P1348 Couple number
解法一:
粉色骚一点。
求完全平方数的个数,需要注意的是:有负数。
C=(a+b)(a-b).
a+b和a-b显然具有相同的奇偶性
C=2k*2i=4*k*i=4的倍数
C=(2k+1)*(2i+1)=4*k*i+2k+2i+1=偶数+奇数(2i+1)=奇数
证明:
N=4K=2K*2=(k+1+k-1)*(k+1-(k-1))=(2k)*2=4k=>a=k+1 b=k-1
N=2k+1=(2k+1)*1=(k+1+k)*(k+1-k)=2k+1=>a=k+1 b=k
#include<string>
#include<iostream>
#include<algorithm>
#include<cstdio>
#include<map>
#include<vector>
#include<set>
#define FOR(a,b) for(register int i=a;i<=b;i++)
#define ULL unsigned long long
#define LL long long
using namespace std;
int main()
{
LL n1, n2;
cin >> n1 >> n2;
int ans = 0;
for (LL i = n1; i <= n2; i++)
{
if (i % 4 == 0 || i % 2 != 0)
{
ans++;
}
}
cout << ans << endl;
}解法二:
N=(A+B)*(A-B);
N=4n=(k+1+k-1)*(2)=4k =>a=k+1 b=k-1
N=4n+1=(2n+1+2n)*(1) =>a=2n+1 b=2n
N=4n+2=2(2n+1)=奇数*偶数 显然不符合要求
N=4n+3=(2n+2+2n+1)*(2n+2-2n-1) =>a=2n+2 b=2n-1
筛去4n+2的,剩下的都满足条件
#include<string>
#include<iostream>
#include<algorithm>
#include<cstdio>
#include<map>
#include<vector>
#include<set>
#define FOR(a,b) for(register int i=a;i<=b;i++)
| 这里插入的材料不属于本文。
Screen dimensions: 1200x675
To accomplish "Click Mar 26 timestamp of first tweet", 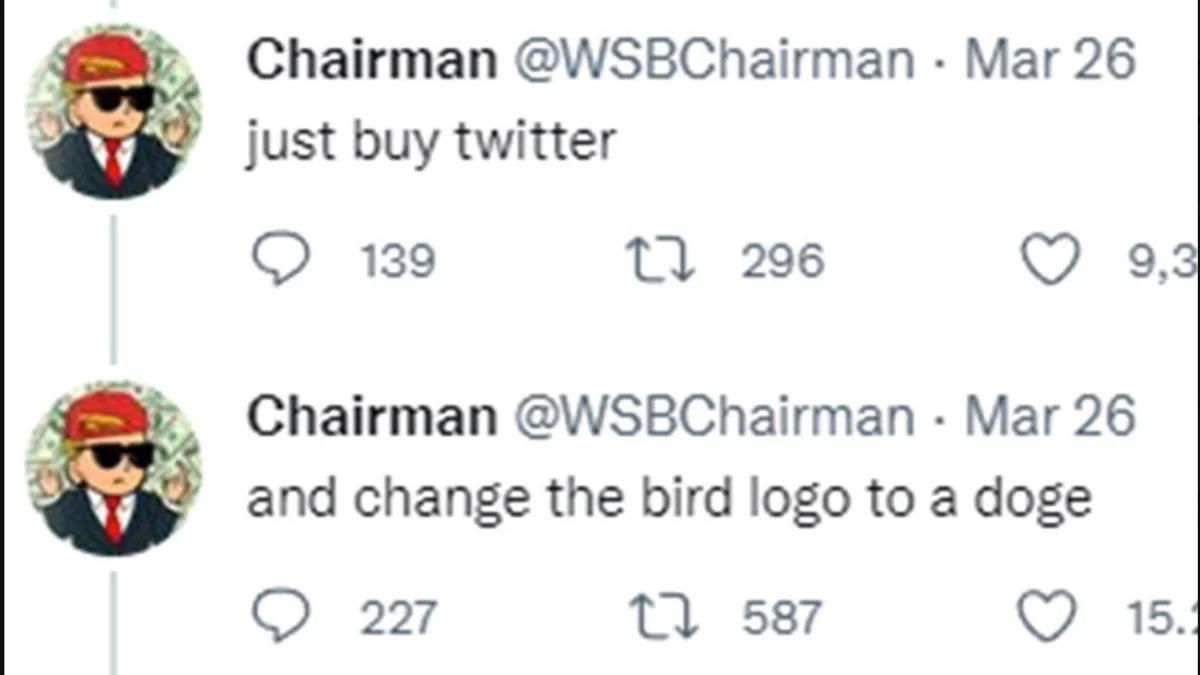I will [1050, 62].
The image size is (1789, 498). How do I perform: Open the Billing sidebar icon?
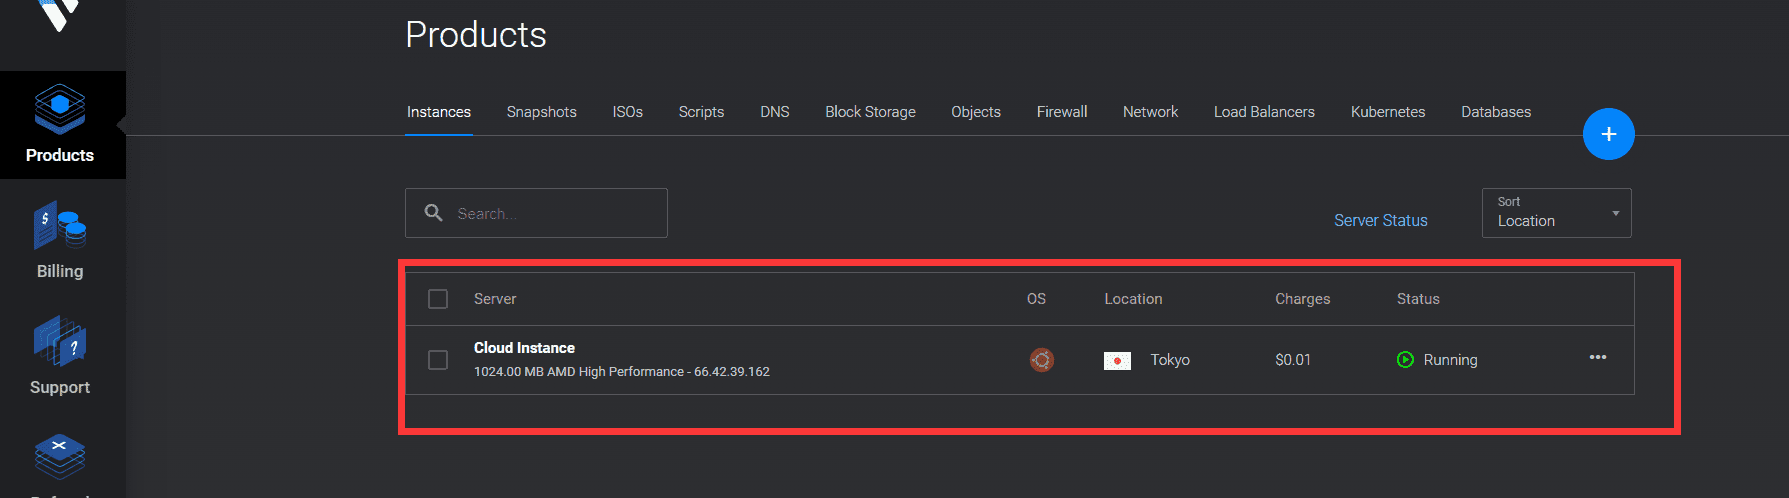[x=60, y=240]
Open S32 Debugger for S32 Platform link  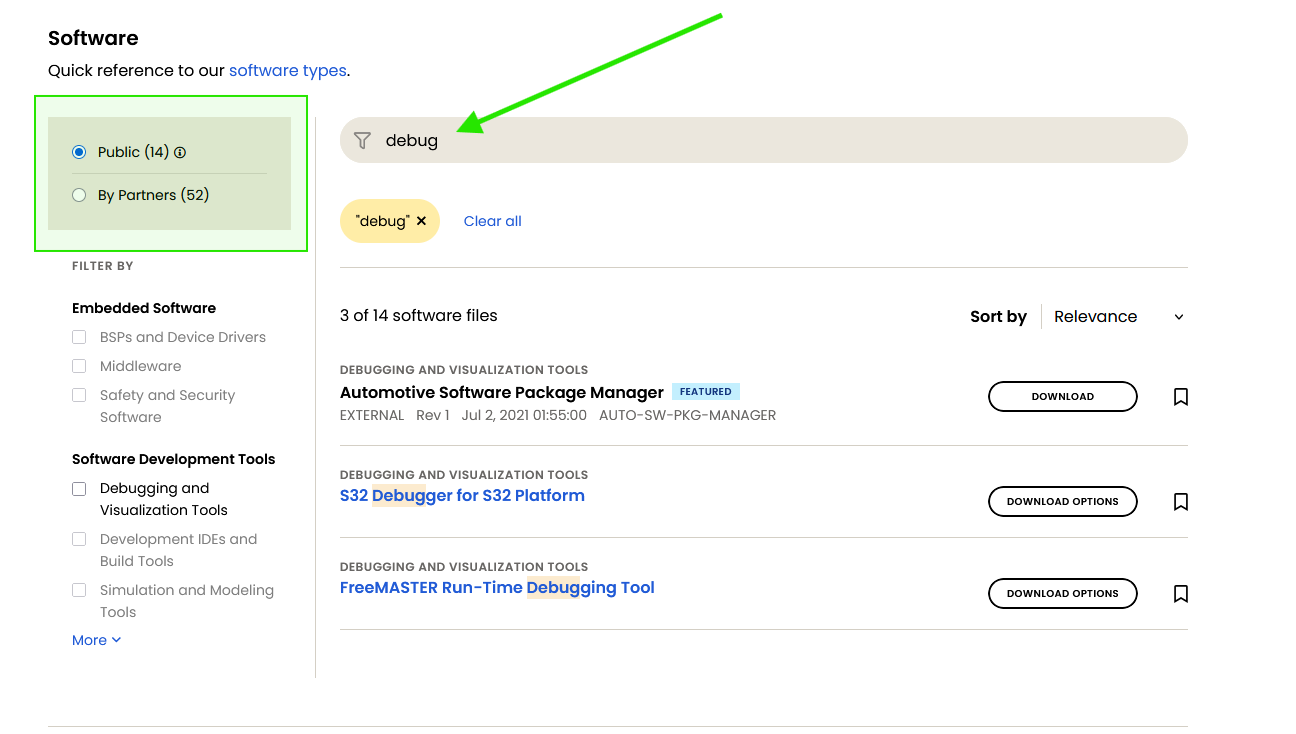(462, 496)
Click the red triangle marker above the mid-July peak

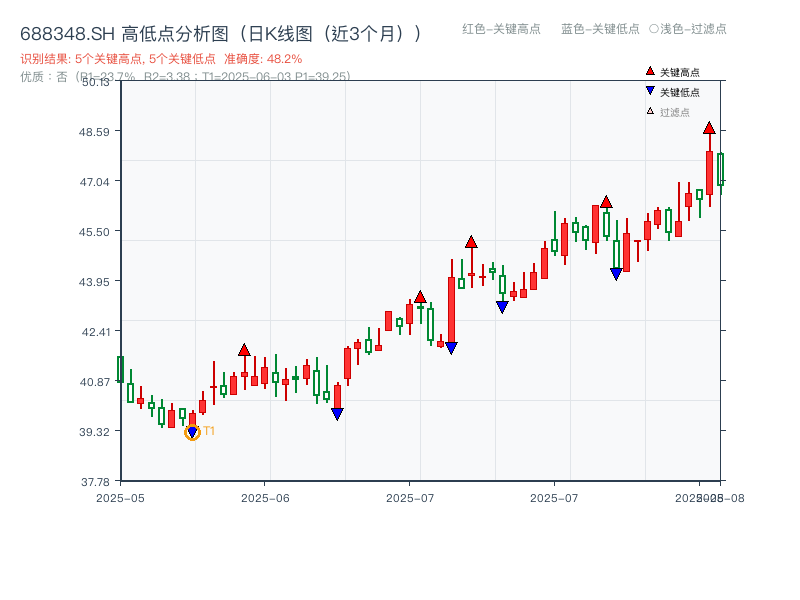[x=470, y=240]
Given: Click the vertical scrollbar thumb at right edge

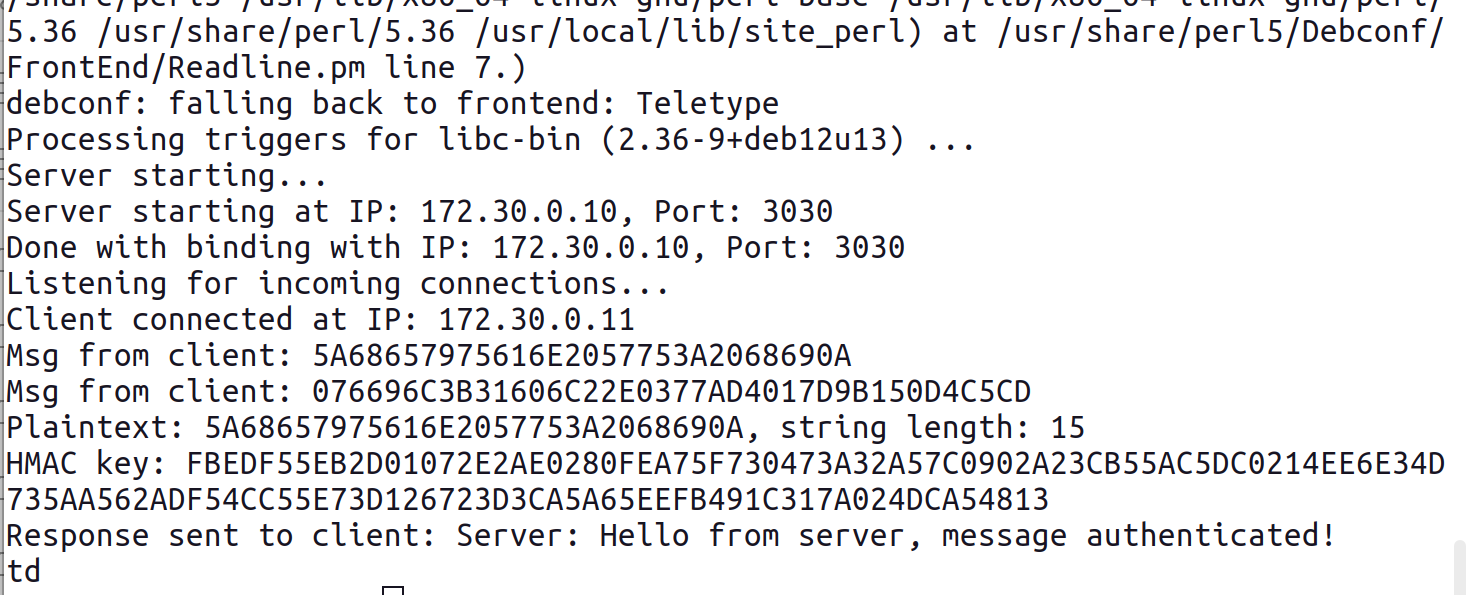Looking at the screenshot, I should pyautogui.click(x=1459, y=567).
#define ULL unsigned long long
#define LL long long
using namespace std;
int main()
{
LL n1, n2;
cin >> n1 >> n2;
int ans = 0;
for (LL i = n1; i <= n2; i++)
{
if (abs(i) % 4 != 2)
{
ans++;
}
}
cout << ans << endl;
}